I had nothing, so nothing came to me. Even through my blood, I could see he was a Samaritan. But in his eyes were my tears.

If only he had cursed, thrown me on his animal, dropped me in a heap at an inn and went on his way with a slur, “More than you would have done for me.” But he cleaned me like a mother bathes a child, rubbed oil in my wounds, tore his own robe for bandages. He put me on his donkey and walked beside it, steadying me. At the inn he laid me on a cot and placed blankets over me. I could hear him paying the innkeeper and saying he would be back to take care of me if it was needed. All that time — that endless time — he never spoke to me. Except for the tears.

The next thing I knew, Jesus had me by the shoulders again. He, too, had my tears in his eyes. “Who proved neighbor to the one in need?” It was the only question I have ever heard that was not a test.

And for once I spoke, not worrying right from wrong, not breathless for approval. I uttered sounds that were not recitation. My sounds, halting, like a child speaking for the first time: “The one who showed mercy.”

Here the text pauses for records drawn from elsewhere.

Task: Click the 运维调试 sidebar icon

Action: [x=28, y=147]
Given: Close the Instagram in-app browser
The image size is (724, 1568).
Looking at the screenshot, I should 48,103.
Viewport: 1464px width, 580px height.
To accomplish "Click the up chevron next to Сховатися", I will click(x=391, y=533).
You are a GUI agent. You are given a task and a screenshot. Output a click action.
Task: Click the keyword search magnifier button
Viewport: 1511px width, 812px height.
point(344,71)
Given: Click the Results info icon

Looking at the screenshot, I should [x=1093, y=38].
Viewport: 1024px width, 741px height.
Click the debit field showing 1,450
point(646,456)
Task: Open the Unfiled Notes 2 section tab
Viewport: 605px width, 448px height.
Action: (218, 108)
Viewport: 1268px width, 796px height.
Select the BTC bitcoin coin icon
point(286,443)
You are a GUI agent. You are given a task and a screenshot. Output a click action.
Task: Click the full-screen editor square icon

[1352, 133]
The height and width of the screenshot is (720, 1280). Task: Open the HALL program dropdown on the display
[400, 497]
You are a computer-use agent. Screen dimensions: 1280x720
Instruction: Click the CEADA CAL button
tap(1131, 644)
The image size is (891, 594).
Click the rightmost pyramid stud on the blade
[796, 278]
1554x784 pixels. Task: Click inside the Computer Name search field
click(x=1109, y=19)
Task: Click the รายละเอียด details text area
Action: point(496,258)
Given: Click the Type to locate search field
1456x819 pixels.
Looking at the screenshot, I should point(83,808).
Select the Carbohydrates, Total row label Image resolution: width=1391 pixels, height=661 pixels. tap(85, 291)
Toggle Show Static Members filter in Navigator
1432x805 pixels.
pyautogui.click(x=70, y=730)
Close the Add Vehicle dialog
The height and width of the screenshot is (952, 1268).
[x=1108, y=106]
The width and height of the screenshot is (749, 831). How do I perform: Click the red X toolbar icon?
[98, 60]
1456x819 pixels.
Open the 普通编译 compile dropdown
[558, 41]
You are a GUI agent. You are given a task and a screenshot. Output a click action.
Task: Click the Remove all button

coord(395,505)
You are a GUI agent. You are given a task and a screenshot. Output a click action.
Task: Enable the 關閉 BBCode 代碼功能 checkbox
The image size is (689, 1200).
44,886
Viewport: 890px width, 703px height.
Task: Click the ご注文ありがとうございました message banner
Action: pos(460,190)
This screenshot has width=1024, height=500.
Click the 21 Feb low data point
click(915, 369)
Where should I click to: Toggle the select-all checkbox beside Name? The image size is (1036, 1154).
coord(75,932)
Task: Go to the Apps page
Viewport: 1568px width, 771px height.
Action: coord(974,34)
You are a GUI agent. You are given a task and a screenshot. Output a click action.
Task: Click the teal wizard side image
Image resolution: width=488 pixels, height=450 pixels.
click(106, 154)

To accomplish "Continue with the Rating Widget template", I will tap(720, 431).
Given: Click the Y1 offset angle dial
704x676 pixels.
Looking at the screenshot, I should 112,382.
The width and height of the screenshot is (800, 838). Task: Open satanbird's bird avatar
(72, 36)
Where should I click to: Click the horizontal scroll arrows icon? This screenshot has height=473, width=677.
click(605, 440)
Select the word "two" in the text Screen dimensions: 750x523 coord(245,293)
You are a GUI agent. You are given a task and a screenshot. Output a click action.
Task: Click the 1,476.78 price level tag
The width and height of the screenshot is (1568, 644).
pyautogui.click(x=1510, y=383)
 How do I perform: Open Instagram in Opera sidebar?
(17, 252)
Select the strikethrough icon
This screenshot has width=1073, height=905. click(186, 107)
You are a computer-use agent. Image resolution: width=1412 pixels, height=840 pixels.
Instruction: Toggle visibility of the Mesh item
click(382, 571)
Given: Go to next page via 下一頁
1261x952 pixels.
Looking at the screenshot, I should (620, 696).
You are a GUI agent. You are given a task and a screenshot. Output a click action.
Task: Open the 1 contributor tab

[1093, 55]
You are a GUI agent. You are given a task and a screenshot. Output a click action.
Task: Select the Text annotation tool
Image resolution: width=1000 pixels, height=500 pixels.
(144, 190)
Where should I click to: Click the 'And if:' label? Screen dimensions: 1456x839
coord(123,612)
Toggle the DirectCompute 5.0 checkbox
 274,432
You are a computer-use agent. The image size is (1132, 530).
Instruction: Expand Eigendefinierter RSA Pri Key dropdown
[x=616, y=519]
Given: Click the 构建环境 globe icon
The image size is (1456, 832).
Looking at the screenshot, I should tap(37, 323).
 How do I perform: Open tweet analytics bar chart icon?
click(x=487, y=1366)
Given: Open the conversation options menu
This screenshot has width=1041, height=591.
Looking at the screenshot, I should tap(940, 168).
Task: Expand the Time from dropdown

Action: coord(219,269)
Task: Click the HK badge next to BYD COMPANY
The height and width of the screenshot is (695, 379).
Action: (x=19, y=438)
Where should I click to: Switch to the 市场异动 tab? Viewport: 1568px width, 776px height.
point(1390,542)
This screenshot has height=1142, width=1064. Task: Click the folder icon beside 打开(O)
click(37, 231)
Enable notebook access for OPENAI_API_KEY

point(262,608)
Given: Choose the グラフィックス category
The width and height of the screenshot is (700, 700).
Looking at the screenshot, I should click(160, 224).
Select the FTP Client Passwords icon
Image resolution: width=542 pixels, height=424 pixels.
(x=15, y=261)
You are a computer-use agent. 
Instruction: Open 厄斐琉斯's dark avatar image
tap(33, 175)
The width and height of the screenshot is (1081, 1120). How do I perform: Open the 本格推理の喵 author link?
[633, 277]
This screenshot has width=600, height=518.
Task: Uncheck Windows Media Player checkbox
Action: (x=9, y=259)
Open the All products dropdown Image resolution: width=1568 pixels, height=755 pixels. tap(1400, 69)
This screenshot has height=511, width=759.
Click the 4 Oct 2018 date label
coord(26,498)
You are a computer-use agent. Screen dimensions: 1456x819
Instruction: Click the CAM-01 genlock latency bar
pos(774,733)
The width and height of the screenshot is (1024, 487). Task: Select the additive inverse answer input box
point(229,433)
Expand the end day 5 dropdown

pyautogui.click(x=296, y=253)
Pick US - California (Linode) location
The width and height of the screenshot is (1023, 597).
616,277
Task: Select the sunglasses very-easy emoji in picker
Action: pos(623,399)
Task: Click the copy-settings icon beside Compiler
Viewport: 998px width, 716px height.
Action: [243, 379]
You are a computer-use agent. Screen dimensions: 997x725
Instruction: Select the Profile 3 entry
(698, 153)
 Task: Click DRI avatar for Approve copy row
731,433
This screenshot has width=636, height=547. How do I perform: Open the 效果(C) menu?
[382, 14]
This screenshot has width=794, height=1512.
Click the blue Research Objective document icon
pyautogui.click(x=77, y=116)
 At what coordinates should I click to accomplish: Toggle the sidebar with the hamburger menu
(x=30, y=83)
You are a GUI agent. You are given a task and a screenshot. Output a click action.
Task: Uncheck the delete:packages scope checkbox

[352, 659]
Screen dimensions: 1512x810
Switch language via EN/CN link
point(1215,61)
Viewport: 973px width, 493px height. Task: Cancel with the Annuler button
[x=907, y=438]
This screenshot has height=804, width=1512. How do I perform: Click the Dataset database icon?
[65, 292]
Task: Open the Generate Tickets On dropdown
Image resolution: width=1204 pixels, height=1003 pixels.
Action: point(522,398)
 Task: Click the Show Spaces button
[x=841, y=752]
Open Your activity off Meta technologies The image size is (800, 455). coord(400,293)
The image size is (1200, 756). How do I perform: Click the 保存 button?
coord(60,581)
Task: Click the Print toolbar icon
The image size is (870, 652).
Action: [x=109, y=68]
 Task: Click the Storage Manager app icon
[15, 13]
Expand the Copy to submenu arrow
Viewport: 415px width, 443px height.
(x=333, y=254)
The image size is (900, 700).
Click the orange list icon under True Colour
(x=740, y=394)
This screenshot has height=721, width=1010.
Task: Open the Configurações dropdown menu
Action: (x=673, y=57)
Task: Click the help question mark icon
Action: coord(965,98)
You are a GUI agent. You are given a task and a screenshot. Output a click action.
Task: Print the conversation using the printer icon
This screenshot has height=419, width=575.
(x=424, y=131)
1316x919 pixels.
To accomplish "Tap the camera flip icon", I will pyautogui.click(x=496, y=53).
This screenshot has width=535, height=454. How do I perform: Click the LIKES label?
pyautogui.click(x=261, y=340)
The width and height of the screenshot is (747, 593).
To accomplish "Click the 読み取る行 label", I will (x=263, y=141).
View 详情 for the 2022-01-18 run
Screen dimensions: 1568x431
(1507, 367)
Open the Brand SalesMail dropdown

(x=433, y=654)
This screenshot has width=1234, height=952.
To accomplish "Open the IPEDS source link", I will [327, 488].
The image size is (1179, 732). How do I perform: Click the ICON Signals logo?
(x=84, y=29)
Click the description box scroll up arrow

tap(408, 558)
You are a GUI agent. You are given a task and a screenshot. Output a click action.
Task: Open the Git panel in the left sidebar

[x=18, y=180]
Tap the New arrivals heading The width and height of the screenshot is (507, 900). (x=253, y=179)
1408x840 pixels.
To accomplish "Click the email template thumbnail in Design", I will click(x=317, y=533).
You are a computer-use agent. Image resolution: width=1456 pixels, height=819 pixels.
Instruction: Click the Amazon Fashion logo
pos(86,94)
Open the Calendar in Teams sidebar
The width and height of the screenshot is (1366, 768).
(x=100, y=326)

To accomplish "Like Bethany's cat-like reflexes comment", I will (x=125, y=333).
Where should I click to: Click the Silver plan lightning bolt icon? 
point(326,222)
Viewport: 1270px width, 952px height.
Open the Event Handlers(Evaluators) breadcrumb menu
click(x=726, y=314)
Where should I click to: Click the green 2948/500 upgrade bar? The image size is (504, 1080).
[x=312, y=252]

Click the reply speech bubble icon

It is the moment of sight for the lawyer. He suddenly sees the world the way Jesus does from the perspective of the man in the ditch, where there are no Samaritans, Jews, Gentiles, priests, or lawyers. Only those who cry out and those who pass by.

Every last one of us travel that Jericho Road; every last one of us is the man in the ditch, because every last one of us (no matter how little we look it or no matter how surprised we might be to realize it) is half-dying for need of both treating and being treated the way people who are truly alive treat each other.

Jesus calls us to love and provide for others, regardless of whether they are Christian or non-Christian, white or black, clean or dirty, young or old, gay or straight. Jesus invites us to feed the hungry, provide for the thirsty, welcome the strangers, clothe the naked, look after the sick, visit the prisoners as if we were caring for Christ himself. And when we fall (and we will), Jesus acts as the Good Samaritan to those of us in the ditch, paying the price for our needs, no questions asked.

Each of us — at some time or another — will travel the Jericho Road. Be a neighbor. Love a neighbor. And in so doing, you will know the height and depth and breadth of the love of God.